Mast cells boost anti-tumor potency of MAIT cells via inflammasome-dependent secretion of IL-18
Fanfan Fan, Jun Wang, Kun Liu, Shiyue Zhang, Jian Gao, Xiongfei Li, Jiaqiang Ma, Yue Zhao, Teng Li, Han Su, Xinfeng Yang, Han Han, Qingyuan Huang, Yiliang Zhang, Yunjian Pan, Ting Ye, Hong Hu, Yihua Sun, Fei Li, Zhiwei Cao, Yang Zhang, Xiaoming Zhang, Haiquan Chen, Xiaoming Zhang, Haiquan Chen
Abstract
Mast cells (MC) serve as pivotal sentinels in the regulation of immune responses and inflammation, yet their function in lung adenocarcinoma (LUAD) remains largely neglected. To decode their heterogeneity, we perform single-cell transcriptomic analysis of LUAD-infiltrating MCs. Our study uncovers the complexity in MC composition and identifies 9 distinct states, including proinflammation, chemotaxis, and antigen presentation. The proinflammatory MC subset, characterized by high IL-18 expression, is associated with improved outcomes for LUAD patients. This pro-inflammatory property is regulated by the activation of NLRP3 inflammasome within MCs, resulting in the formation of GSDMD pores and successive pyroptosis.
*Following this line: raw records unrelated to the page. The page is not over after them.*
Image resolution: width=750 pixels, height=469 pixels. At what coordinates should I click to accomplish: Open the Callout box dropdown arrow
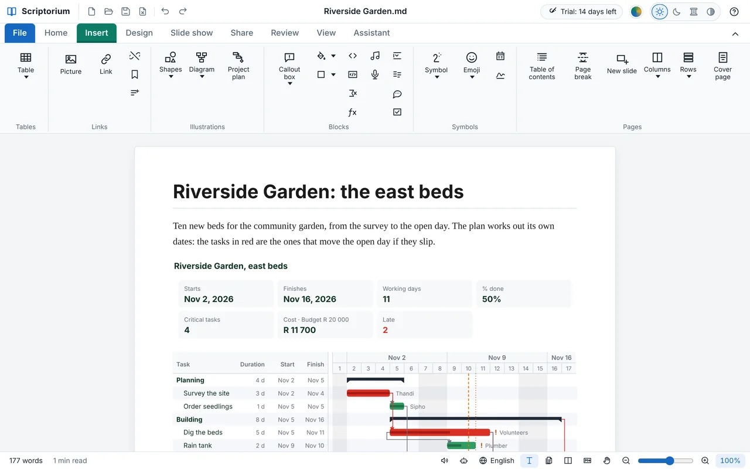(289, 83)
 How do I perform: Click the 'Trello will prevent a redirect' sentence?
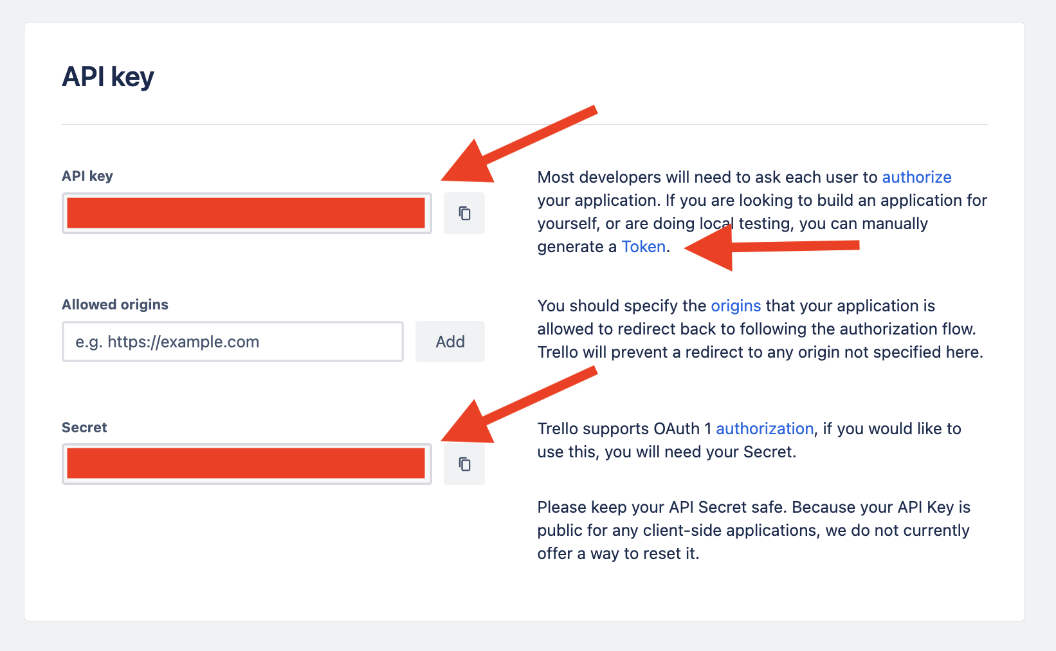pos(760,352)
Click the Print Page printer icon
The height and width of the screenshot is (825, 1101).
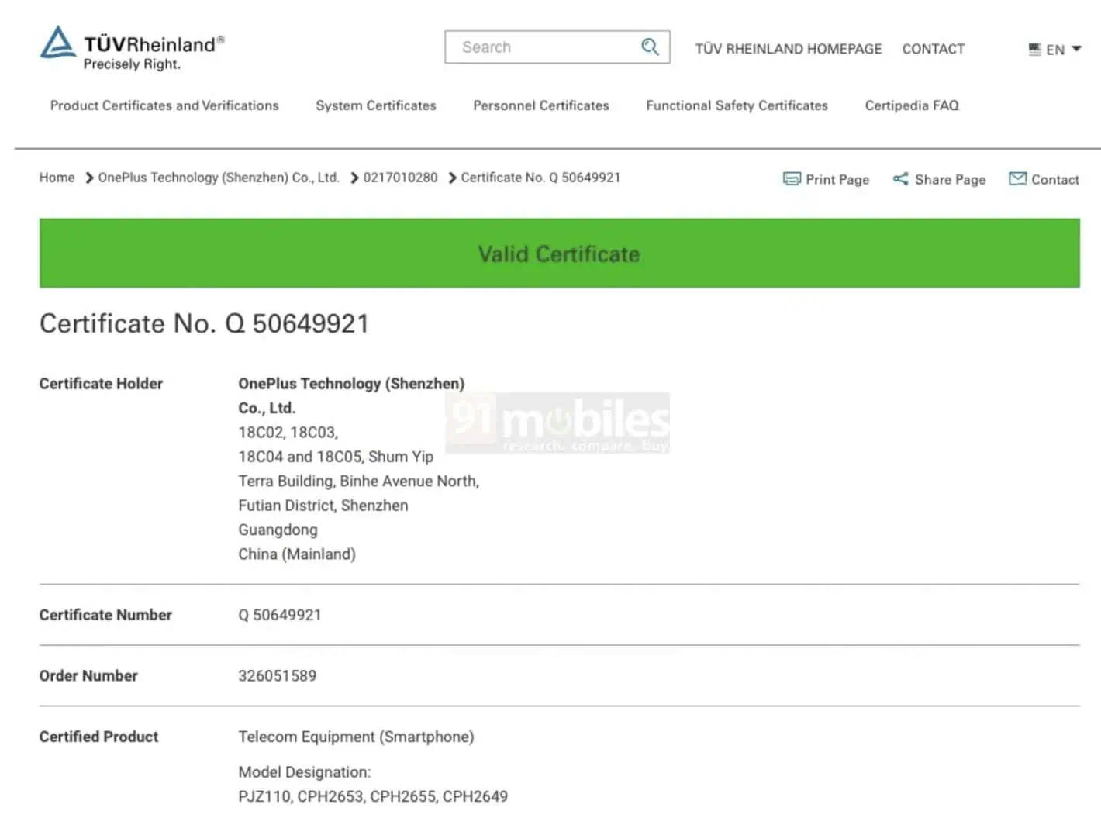point(790,179)
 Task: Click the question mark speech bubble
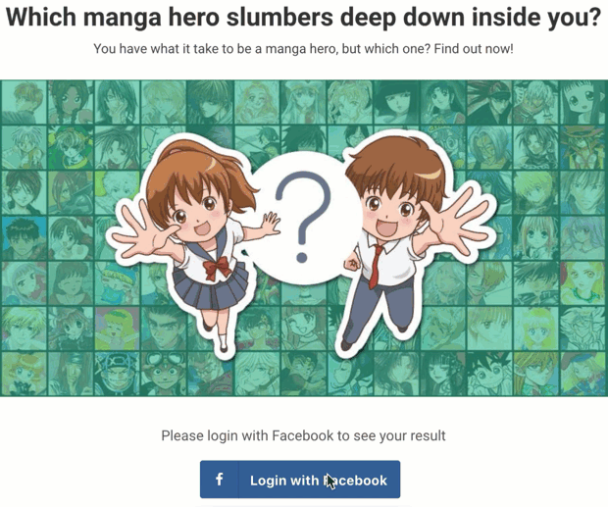pos(304,219)
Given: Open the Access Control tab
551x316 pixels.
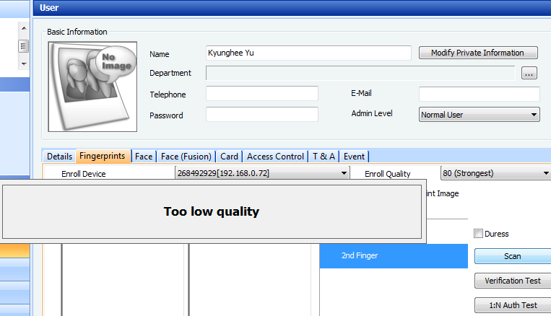Looking at the screenshot, I should (275, 157).
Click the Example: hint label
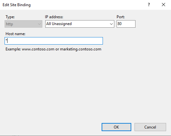Image resolution: width=171 pixels, height=136 pixels. tap(13, 49)
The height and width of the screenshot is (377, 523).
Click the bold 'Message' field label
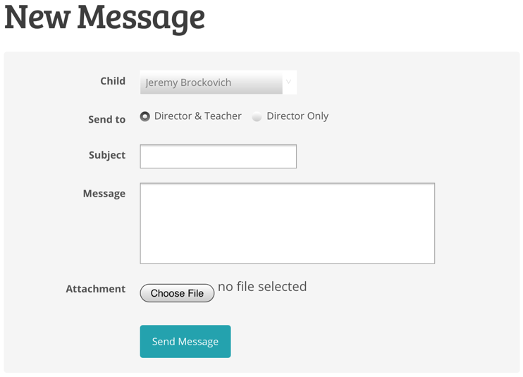tap(104, 193)
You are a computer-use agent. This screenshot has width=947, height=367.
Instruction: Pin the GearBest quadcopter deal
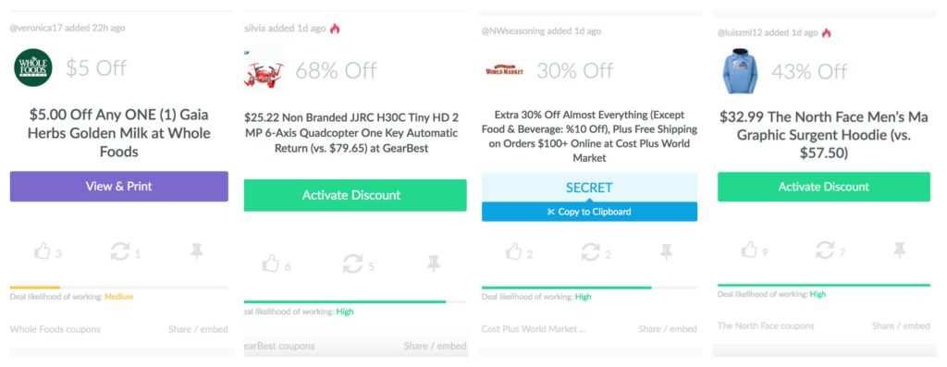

Moreover, these MCs enhance the innate-like anti-tumor activity of MAIT cells by upregulating NKG2D and IFN-γ through the cytokine-activation mechanism. Our results uncover an unappreciated state of MCs and describe an inflammasome-dependent, MC-mediated regulation of MAIT cells in LUAD. These findings diversify our understanding of the functional repertoire and mechanistic equipment of MCs and MAIT cells, and suggest a potential therapeutic target for cancer treatment. The immunomodulatory functions of mast cells (MCs) within the tumor microenvironment are elusive. Here, the authors present a transcriptomic characterization of LUAD-infiltrating MCs and identify a proinflammatory subset that contributes to the activation of cytotoxic MAIT cells by secreting IL-18 via NRLP3 activation and pyroptosis, ultimately boosting anti-tumor immunity.